While the Michigan Department of Education lauded improved fourth-grade reading scores on the MEAP last week, the Great Lakes Education Project says the test scores from younger readers were shockingly bad.

The 2013 Michigan Educational Assessment Program (MEAP) reading results for third-graders showed that 61.3 percent of them are reading at grade level, down from 66.5 percent in 2012. Fourth-grade scores improved from 68.1 percent in 2012 to 70 percent in 2013. The MEAP is given in the fall and is supposed to be reflective of what students learned the previous year.

Gary Naeyaert, executive director of GLEP, said that for years, readership was gauged by the fourth-grade results, but the alarming drop at the third-grade level shows there is a need for the state to take legislative action to improve reading at the earlier stages.
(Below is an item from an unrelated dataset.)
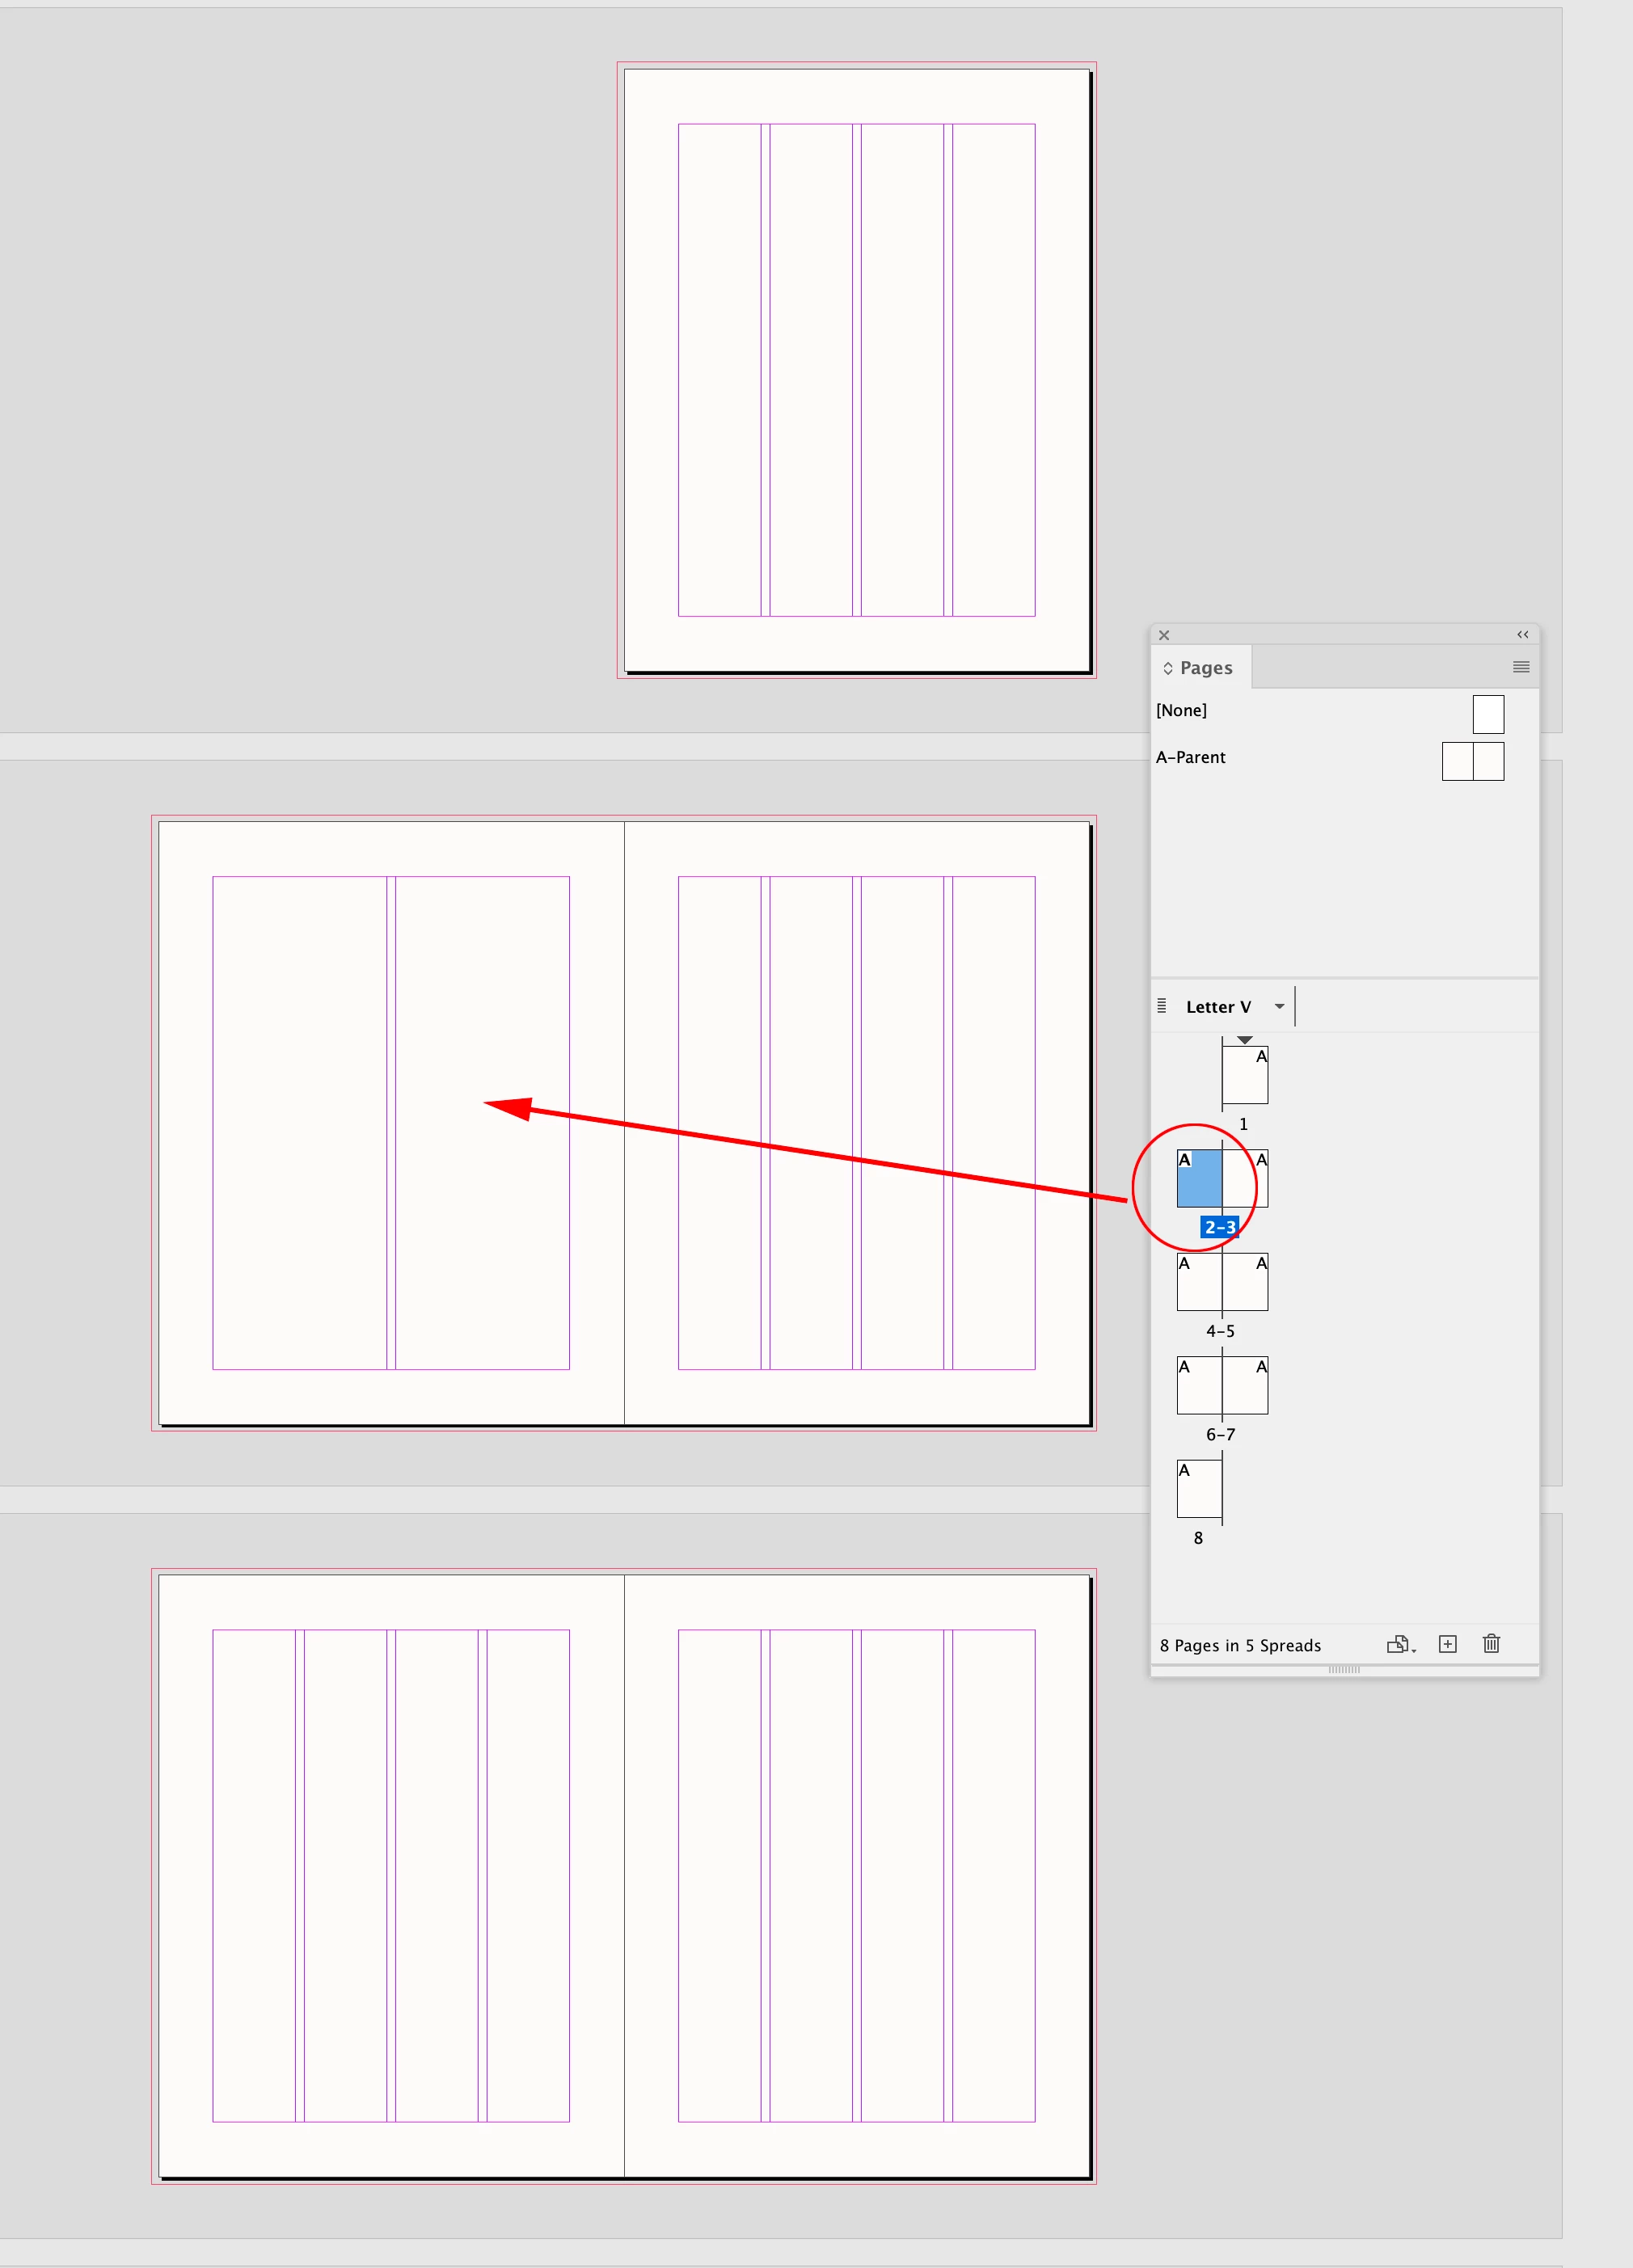Select the Pages tab
This screenshot has width=1633, height=2268.
coord(1200,667)
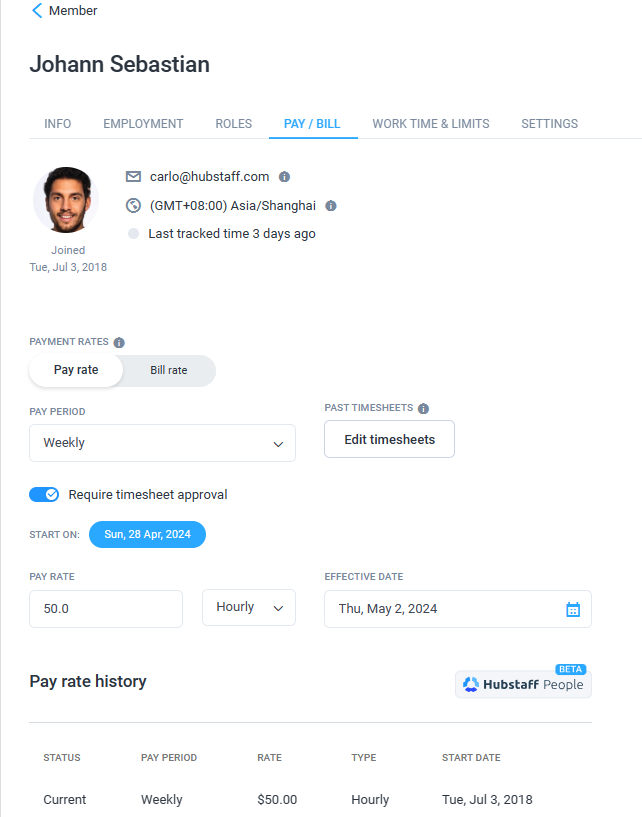
Task: Click the info icon beside Asia/Shanghai timezone
Action: point(331,206)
GLEP is a bipartisan, non-profit organization that promotes school choice.

"We wouldn't be throwing a parade for a minor uptick in fourth-grade scores when the number is still abysmally low and when third grade proficiency is actually going down," Naeyaert said. "We need to pass the early literacy bills."

School districts are promoting a number of students who cannot read. Legislation has been introduced that would attempt to correct the problem.

House Bills 5111 and 5144 were introduced last year and drew a lot of attention. HB 5111 calls for some students to be retained at third grade if they aren't reading proficiently at grade level, and HB 5114 offered ways to improve reading proficiency. The two bills are still on the floor of the House.

Naeyaert said HB 5111 would allow students multiple years of "organized education" including screening and school-based and home-based interventions. It also allows for exemptions, alternative tests and proficiency shown through a portfolio of work if the student has a disability or if the student hasn't been exposed to English.

Retention would be the last resort, he said.

"It's an important last resort," Naeyaert said. "But it's not the goal."

State Rep. Amanda Price, R-Park Township, introduced House Bill 5111 and said she was "dismayed and frustrated" with the third-grade MEAP reading results.

"We clearly have more work to do in our schools and at home to increase reading proficiency in all grades," Rep. Price said. "It is my determined hope that House Bills 5111 and 5144 would more clearly focus our attention on the importance of reading for our children."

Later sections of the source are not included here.